On our 3.3 deployment ntp was not properly installed and enabled, which cause clock skew, which in turn triggered a false fail-over condition.
We'd need to have more info on that deployment to debug the issue, it's enabled by default and has been in all tags since early June. Need a reproducer.
Created attachment 1206909 [details] Inventory to reproduce this issue
To reproduce (I used 3.4.0.5) 1. yum uninstall ntp 2. Run the ansible installer on an inventory with no openshift_clock variable (sample attached from my install) 3. After the install yum list installed | grep ntp There will be no ntp installed.
Sorry, "yum remove ntp"
Presumably only happens when chrony rpm is pre-installed. From an affected host: root@dhcp5-210: ~ # rpm -q chrony chrony-2.1.1-3.el7.x86_64 root@dhcp5-210: ~ # timedatectl Local time: Mon 2016-10-03 11:30:14 EDT Universal time: Mon 2016-10-03 15:30:14 UTC RTC time: Mon 2016-10-03 15:30:14 Time zone: America/New_York (EDT, -0400) NTP enabled: yes NTP synchronized: no RTC in local TZ: no DST active: yes Last DST change: DST began at Sun 2016-03-13 01:59:59 EST Sun 2016-03-13 03:00:00 EDT Next DST change: DST ends (the clock jumps one hour backwards) at Sun 2016-11-06 01:59:59 EDT Sun 2016-11-06 01:00:00 EST
I will retest with no pre-installed chrony or ntp. Unfortunately, the original cluster this was reported on is long gone, so we can't do any forensic analysis there.

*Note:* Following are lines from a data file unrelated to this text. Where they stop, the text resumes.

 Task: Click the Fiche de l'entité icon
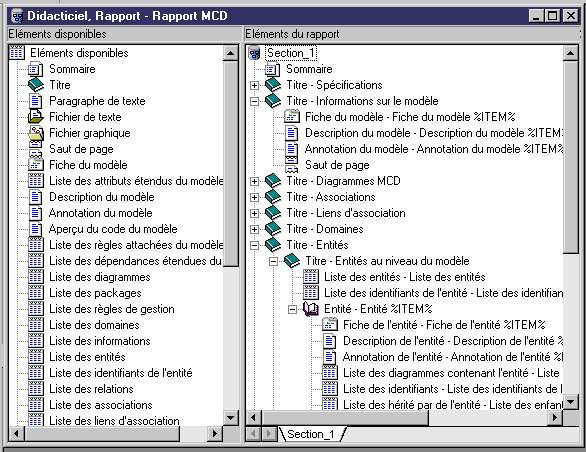(x=330, y=325)
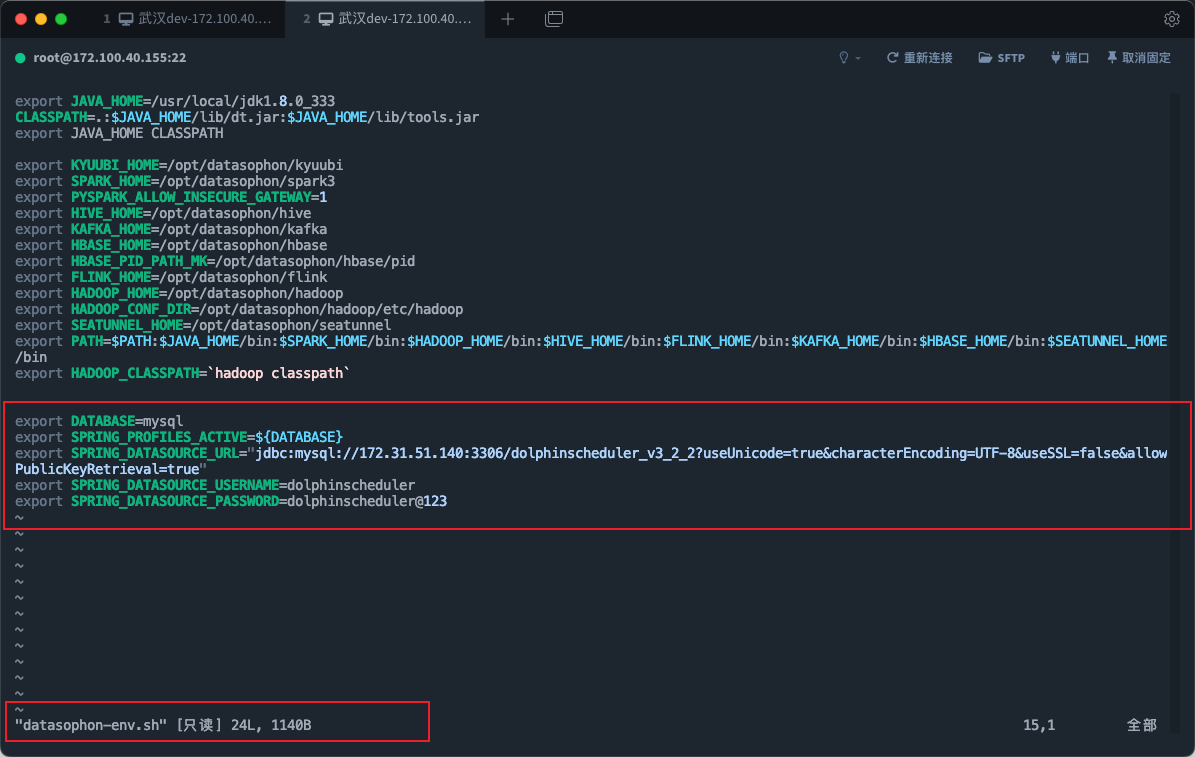Expand the dropdown arrow beside the lightbulb
Screen dimensions: 1195x757
[x=858, y=58]
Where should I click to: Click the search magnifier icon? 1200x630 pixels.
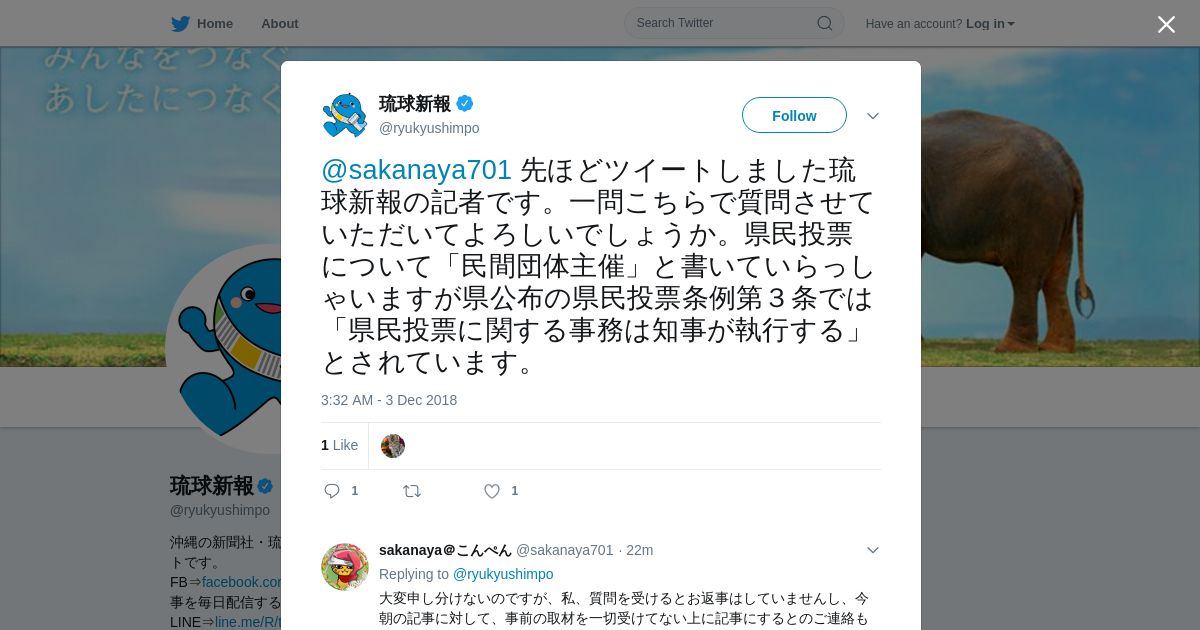click(825, 23)
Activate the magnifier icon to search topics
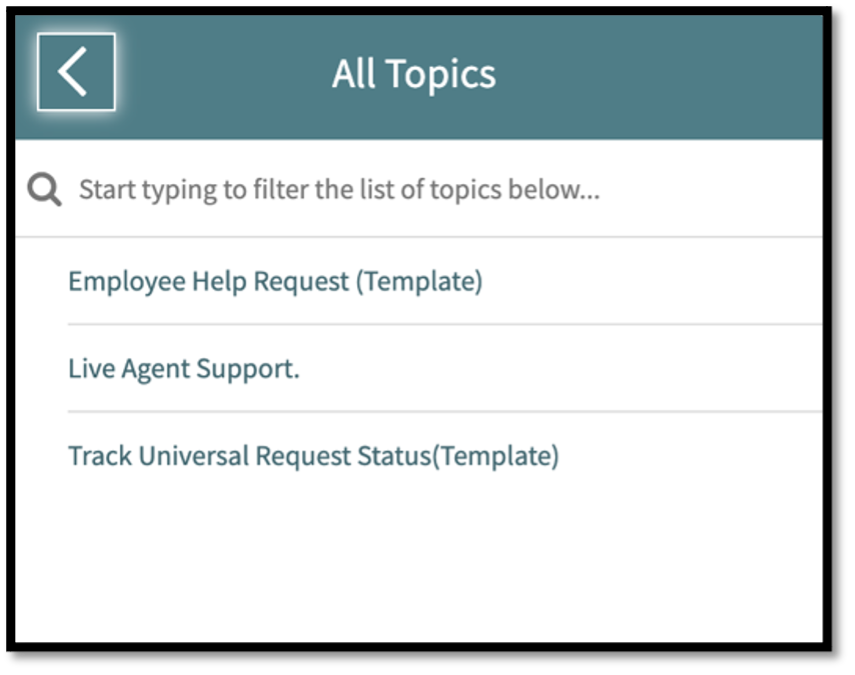 pyautogui.click(x=42, y=188)
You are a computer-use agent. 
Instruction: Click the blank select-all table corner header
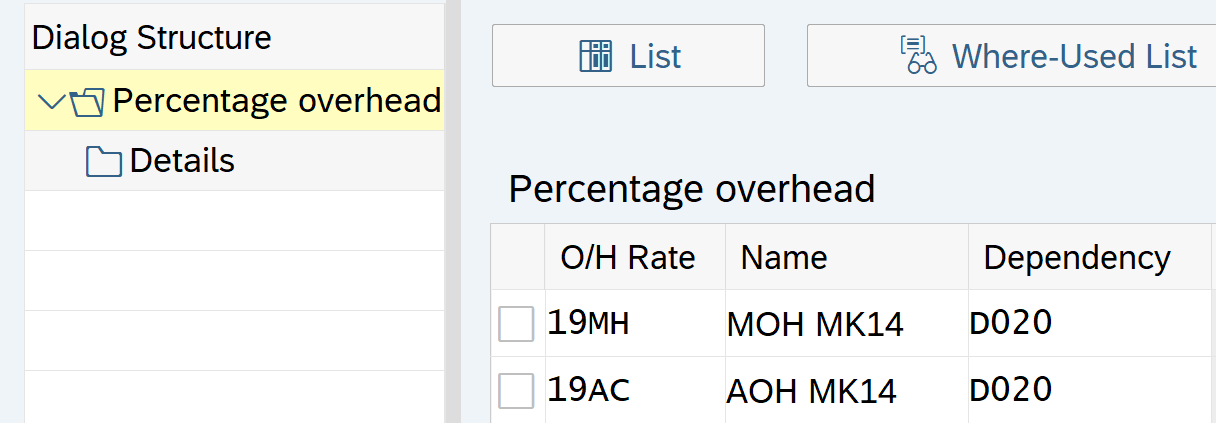coord(517,258)
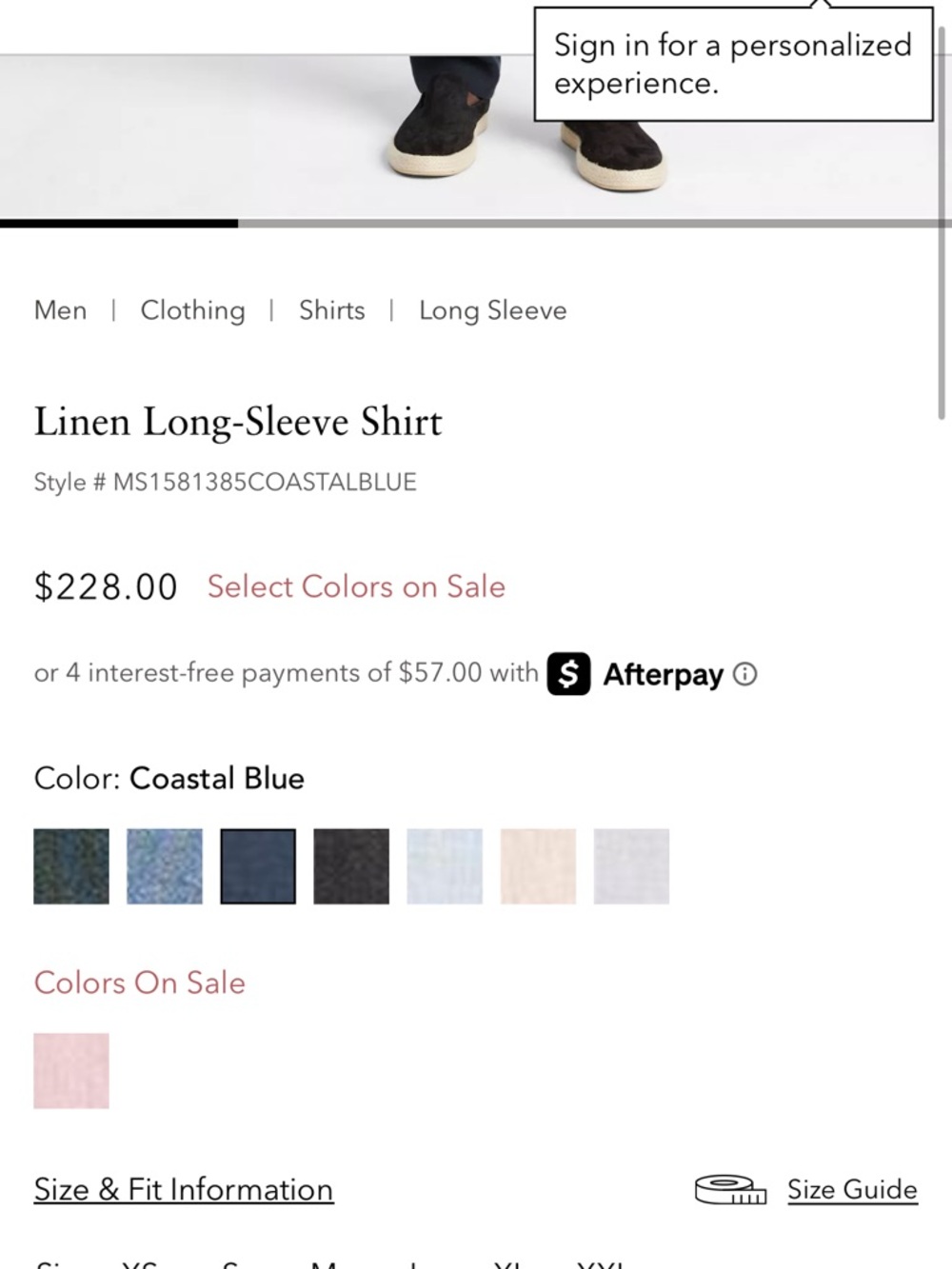Image resolution: width=952 pixels, height=1269 pixels.
Task: Open the Shirts breadcrumb link
Action: tap(332, 310)
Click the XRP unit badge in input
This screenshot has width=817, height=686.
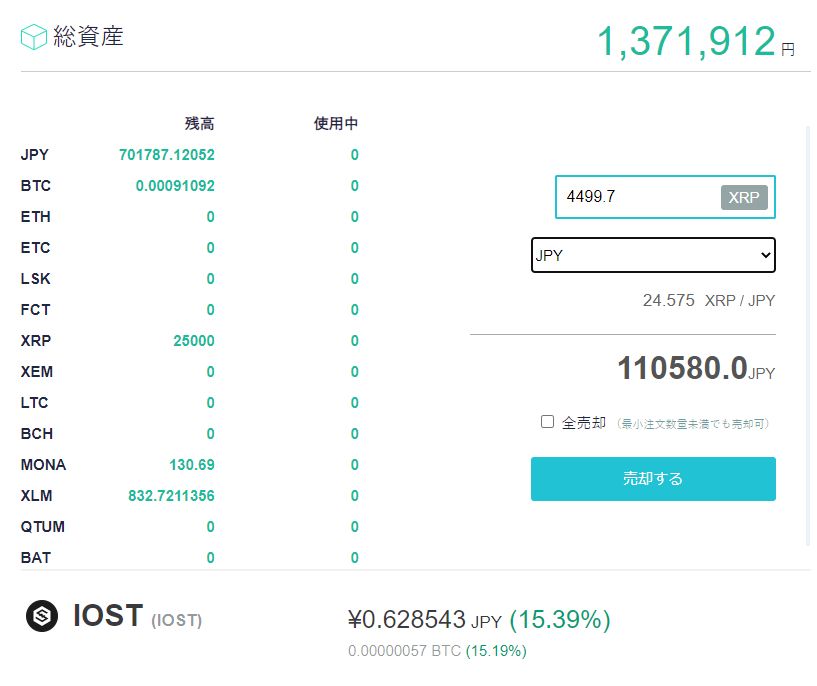coord(743,197)
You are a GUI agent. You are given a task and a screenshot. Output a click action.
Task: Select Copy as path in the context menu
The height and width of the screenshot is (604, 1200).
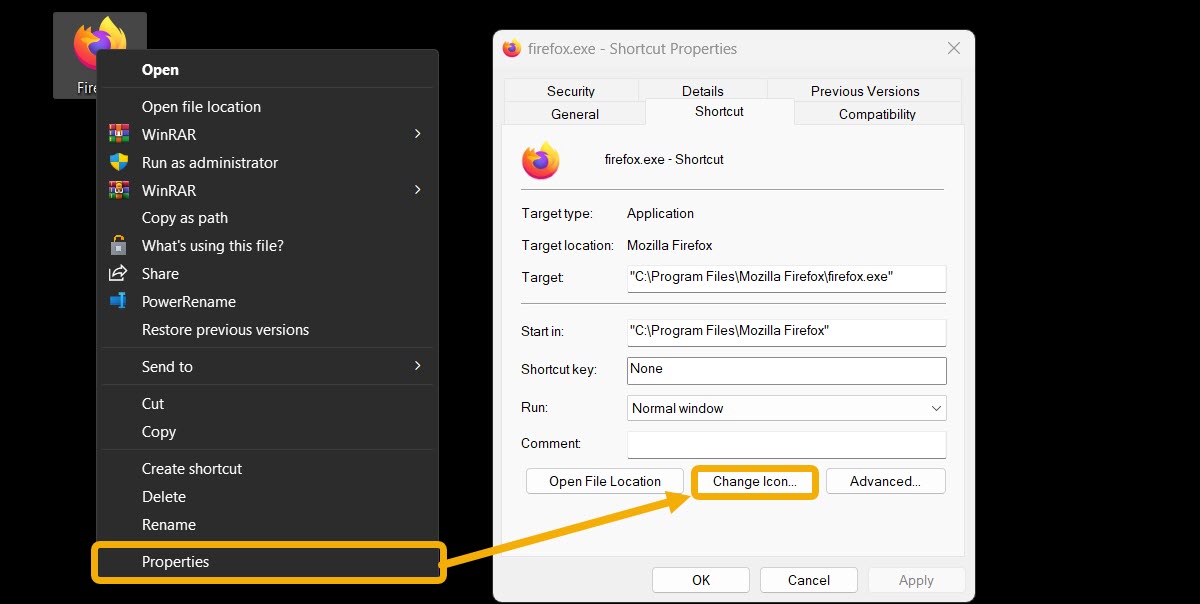184,217
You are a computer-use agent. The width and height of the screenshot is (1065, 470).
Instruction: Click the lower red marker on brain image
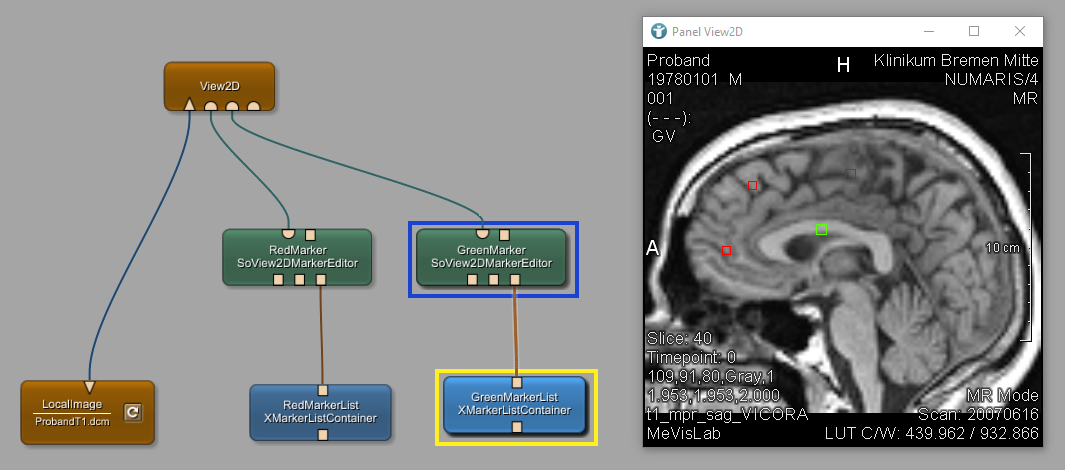727,250
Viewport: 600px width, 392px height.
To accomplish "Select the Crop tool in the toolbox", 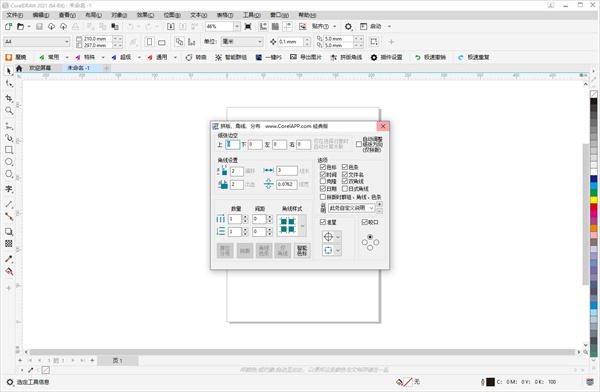I will 9,98.
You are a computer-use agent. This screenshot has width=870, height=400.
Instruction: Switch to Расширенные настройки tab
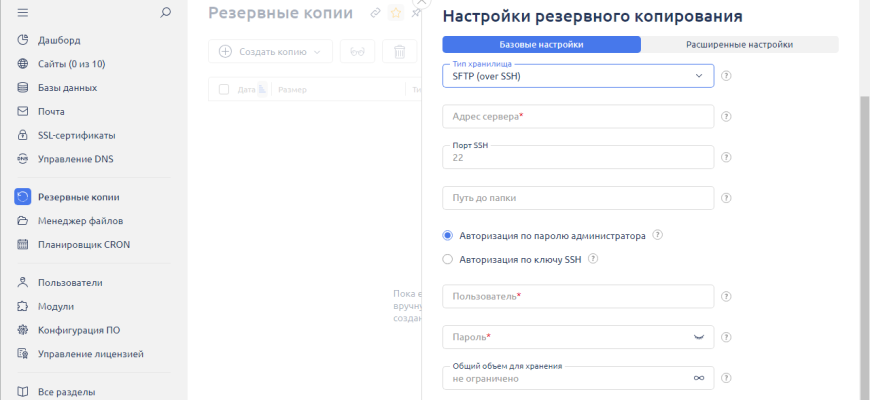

Comment #10 is for a different environment and in that case the host had a firewall blocking access to the configured nameservers.
Timeservers, not nameservers. *sigh*
This is working as described in comment 10. If neither ntp or chrony are installed, ntp gets installed and configured. Will watch for this on the next horizontal cluster install - as I said we no longer have access to CNCF to try to reconstruct what happened there.